At a recent luncheon ceremony hosted at UT Arlington’s Library, former Mayor Elzie Odom placed his family and public papers among the library’s Special Collections.
Now anyone may discover the remarkable journey that he and his wife Ruby have traveled during their 73 years together. It is an inspirational American success story grounded in faith resulting, as they will eagerly tell you, in boundless blessings from God.
It begins with Elzie’s birth in 1929 in Shankleville, Texas – an African American municipality built by freedmen, former slaves who were emancipated during and after the Civil War.

His great, great grandfather, Jim Shankle, founded the community in 1867. Elzie’s account of his forebear’s life as husband to his wife Winnie and her three slave children will keep any audience spellbound.
When Shankle’s owner on a Mississippi plantation sold his wife and children to a Texas slave owner, he was left alone and desperate to somehow be reunited with them.
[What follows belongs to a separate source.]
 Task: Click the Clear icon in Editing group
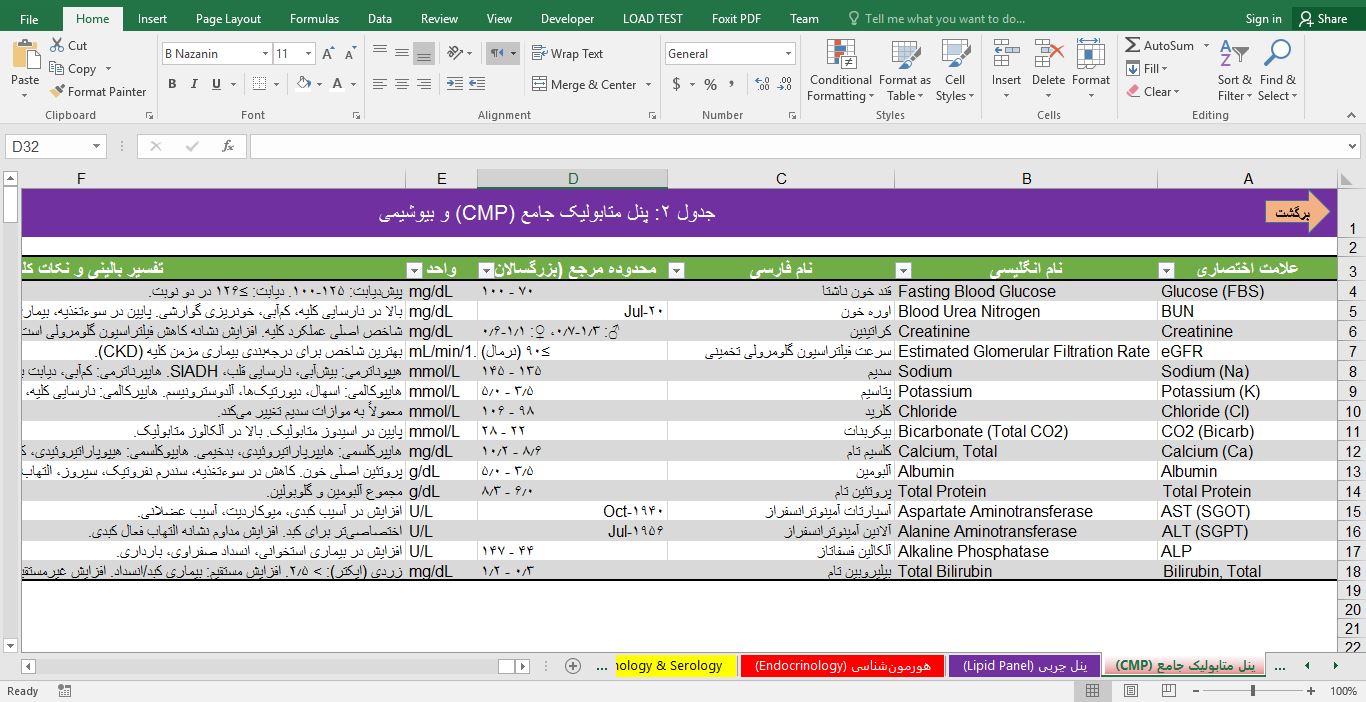click(1150, 91)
“All he knew about Texas,” Elzie explains, “was that it was somewhere to the West.”
Risking his life as a runaway, Shankle set out on foot over a 400-mile journey, swimming the Mississippi and Sabine Rivers, looking for Winnie. They were ultimately reunited, freed, and raised Winnie’s three children and six of their own in Shankleville.
Elzie and Ruby, whose families lived in Shankleville, fell in love during their teenage years. In a borrowed suit, he exchanged wedding vows with Ruby in 1947. “After the ceremony, I paid the preacher and had 10 dollars left in the world. I gave Ruby half and each of us gave our church a dollar and we began our life together with the remaining eight dollars,” recalls Elzie.
Elzie would become a part-time letter carrier with a salary of 98 cents an hour and would later advance to the position of only the fifth black postal inspector in the country – a job that would eventually land them in Arlington.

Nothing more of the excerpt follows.